I was recently reading a few blogs that mentioned the new book coming out Breaking Dawn by Stephenie Meyer.  She is the author of the four book ‘Twilight’ saga.  I decided to buy the first book in the series in paperback this weekend and started reading.  I wanted to see what all the hoopla was about.  I am half way through the book. 

This morning, while I was supposed to be working on a new design for my companies website, I came across this review of the series of books asking the question…”Is this really good reading for teen girls?”

I thought all you Twilight fans would like to read what these two authors had to say…

By Martha Brockenbrough with Lorie Ann Grover
MSN Cinemama

If 2007 was the year of the boy wizard — with the final “Harry Potter” book and a movie coming out in the same month — 2008 is the year of the vampire.

More specifically, a vampire named Edward, who literally sparkles as the romantic hero of a four-book series that has become the obsession of teen girls (and many of their mothers) nationwide.

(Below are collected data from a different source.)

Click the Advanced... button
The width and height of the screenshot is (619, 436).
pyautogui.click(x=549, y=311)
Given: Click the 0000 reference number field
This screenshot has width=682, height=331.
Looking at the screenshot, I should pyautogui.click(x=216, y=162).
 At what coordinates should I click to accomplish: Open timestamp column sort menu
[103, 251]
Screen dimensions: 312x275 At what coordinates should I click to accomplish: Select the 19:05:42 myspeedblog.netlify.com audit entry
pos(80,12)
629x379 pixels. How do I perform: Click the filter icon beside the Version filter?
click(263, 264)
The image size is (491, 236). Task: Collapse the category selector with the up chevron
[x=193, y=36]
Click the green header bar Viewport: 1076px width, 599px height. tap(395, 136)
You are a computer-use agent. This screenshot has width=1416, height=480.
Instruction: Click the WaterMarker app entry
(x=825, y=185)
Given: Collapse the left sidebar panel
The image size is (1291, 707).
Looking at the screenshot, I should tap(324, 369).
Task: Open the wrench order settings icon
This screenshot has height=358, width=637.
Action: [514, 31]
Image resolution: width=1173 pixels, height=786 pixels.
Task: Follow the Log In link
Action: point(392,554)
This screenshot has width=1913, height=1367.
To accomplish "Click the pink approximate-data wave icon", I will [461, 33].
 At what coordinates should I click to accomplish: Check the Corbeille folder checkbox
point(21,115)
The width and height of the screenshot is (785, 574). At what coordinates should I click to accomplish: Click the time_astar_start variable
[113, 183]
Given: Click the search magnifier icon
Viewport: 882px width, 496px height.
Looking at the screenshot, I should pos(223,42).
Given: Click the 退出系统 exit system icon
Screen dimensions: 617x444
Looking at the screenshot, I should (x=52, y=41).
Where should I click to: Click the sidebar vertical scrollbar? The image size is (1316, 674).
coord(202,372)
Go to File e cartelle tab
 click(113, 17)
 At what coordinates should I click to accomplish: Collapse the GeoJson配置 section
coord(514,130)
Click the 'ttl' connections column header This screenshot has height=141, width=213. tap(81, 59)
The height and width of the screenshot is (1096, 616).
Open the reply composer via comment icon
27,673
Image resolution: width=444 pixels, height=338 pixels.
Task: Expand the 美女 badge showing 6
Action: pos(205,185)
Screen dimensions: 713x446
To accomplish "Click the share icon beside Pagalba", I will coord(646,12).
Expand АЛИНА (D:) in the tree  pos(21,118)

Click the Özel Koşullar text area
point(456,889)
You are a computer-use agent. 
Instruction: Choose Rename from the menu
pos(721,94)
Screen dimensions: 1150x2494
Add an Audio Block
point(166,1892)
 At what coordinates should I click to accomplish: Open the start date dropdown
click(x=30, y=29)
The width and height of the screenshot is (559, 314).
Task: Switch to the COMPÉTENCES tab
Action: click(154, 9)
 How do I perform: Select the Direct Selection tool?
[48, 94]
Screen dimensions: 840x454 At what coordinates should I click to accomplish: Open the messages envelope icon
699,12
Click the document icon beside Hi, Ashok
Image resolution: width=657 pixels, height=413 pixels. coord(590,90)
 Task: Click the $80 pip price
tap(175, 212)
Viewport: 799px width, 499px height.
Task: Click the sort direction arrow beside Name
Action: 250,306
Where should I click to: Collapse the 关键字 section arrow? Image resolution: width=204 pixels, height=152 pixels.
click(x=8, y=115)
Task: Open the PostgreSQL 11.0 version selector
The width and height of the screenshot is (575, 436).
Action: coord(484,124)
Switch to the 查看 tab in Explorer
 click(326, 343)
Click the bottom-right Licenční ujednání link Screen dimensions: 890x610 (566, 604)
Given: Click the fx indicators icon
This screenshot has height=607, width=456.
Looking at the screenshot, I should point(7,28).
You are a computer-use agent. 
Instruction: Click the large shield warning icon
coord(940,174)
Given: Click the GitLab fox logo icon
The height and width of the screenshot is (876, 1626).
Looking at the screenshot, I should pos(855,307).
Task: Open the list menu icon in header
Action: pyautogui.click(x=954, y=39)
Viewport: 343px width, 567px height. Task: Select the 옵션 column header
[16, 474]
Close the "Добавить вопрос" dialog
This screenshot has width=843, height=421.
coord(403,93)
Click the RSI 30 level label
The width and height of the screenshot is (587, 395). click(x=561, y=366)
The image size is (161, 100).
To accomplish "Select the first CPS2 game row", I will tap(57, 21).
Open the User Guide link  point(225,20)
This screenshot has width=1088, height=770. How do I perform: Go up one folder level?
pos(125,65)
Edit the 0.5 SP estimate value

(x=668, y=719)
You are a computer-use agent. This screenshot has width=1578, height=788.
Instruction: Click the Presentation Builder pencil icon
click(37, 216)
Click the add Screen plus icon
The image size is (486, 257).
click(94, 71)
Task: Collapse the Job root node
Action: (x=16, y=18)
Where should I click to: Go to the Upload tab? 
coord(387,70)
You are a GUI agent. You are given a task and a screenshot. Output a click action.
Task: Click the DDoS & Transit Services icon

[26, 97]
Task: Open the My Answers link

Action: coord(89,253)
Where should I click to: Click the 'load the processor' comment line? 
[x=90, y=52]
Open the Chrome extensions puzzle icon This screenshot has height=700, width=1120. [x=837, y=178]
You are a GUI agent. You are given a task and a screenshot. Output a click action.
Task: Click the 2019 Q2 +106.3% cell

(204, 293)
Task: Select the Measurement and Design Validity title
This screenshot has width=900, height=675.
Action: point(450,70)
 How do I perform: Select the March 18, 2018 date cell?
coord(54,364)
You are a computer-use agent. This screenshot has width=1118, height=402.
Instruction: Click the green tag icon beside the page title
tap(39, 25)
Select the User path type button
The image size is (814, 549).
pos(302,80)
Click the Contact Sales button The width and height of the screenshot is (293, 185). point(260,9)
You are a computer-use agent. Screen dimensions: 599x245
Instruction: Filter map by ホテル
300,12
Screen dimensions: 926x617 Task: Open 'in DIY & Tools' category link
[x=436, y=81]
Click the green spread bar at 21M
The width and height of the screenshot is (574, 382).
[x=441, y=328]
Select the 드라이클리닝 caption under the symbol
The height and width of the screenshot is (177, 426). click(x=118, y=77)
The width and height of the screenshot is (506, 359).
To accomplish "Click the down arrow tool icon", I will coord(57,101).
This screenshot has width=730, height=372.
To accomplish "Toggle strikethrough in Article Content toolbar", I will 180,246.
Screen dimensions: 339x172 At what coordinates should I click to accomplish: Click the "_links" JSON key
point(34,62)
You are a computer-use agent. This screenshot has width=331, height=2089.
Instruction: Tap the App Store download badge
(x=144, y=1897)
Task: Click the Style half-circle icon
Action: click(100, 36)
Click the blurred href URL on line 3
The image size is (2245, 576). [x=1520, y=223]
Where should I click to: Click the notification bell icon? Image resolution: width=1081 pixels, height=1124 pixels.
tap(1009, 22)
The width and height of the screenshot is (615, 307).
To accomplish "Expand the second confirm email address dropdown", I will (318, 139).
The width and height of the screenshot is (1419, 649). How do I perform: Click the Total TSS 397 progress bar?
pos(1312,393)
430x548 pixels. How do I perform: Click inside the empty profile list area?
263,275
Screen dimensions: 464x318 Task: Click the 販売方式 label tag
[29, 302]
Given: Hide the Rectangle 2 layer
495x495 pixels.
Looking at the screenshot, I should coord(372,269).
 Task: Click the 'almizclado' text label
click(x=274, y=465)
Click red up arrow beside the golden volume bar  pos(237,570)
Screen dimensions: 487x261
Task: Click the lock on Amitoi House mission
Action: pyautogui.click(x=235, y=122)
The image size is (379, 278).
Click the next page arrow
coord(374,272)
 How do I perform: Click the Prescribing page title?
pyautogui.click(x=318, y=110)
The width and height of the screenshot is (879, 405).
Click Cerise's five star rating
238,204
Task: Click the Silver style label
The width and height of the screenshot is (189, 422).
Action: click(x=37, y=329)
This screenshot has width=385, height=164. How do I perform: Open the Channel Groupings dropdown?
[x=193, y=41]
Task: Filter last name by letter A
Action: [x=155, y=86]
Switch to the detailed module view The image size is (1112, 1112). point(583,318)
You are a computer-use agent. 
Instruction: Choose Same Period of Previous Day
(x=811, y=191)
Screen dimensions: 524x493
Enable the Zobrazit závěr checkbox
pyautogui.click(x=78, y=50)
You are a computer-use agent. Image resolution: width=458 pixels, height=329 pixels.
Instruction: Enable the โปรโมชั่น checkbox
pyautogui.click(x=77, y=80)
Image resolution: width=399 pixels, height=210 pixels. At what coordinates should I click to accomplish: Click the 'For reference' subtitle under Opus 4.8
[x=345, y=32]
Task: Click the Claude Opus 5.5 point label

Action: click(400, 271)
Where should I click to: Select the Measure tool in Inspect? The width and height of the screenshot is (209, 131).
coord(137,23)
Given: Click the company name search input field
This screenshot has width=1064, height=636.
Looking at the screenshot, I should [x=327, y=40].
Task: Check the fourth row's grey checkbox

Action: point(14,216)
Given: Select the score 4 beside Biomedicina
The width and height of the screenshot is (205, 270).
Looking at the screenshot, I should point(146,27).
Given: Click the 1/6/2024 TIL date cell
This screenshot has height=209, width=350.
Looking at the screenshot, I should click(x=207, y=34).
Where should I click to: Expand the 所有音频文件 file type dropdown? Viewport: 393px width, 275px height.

Welcome to the “Twilight” zone.

In case you still haven’t heard of the series by Stephenie Meyer, you’re about to. On Aug. 2, the fourth installment, “Breaking Dawn,” hits bookstores. The series tells the story of Bella, a teenage girl living in Forks, Wash., who falls in love with one of the town’s resident vampires. Bella would trade her soul to be undead happily ever after; Edward forcefully resists such a thing.

Across the country, 4,000 stores will open at midnight, just so those sweaty, trembling fans can lose a night’s sleep finding out whether the vampire finally bites the girl after 1,000-plus pages of extremely chaste necking.

And then, when the movie opens Dec. 12, the whole thing can start over again.

There’s no question that the “Twilight” series, which has dominated best-seller lists, is a pop culture phenomenon. Ask a teen girl if she prefers Edward or Jacob, a teen werewolf, and you are likely to get an essay in response.

The question is: Are these books a worthy obsession for our teen girls? And should you let your own daughter read them and see the movie?

Lorie Ann Grover Gives the Case for ‘Twilight’

I call him the hottest guy in modern literature. The hottest! He’s why I read the entire “Twilight” series straight through twice. He’s why my fellow author friend Justina Chen Headley and I dissected “Twilight” together, each and every page.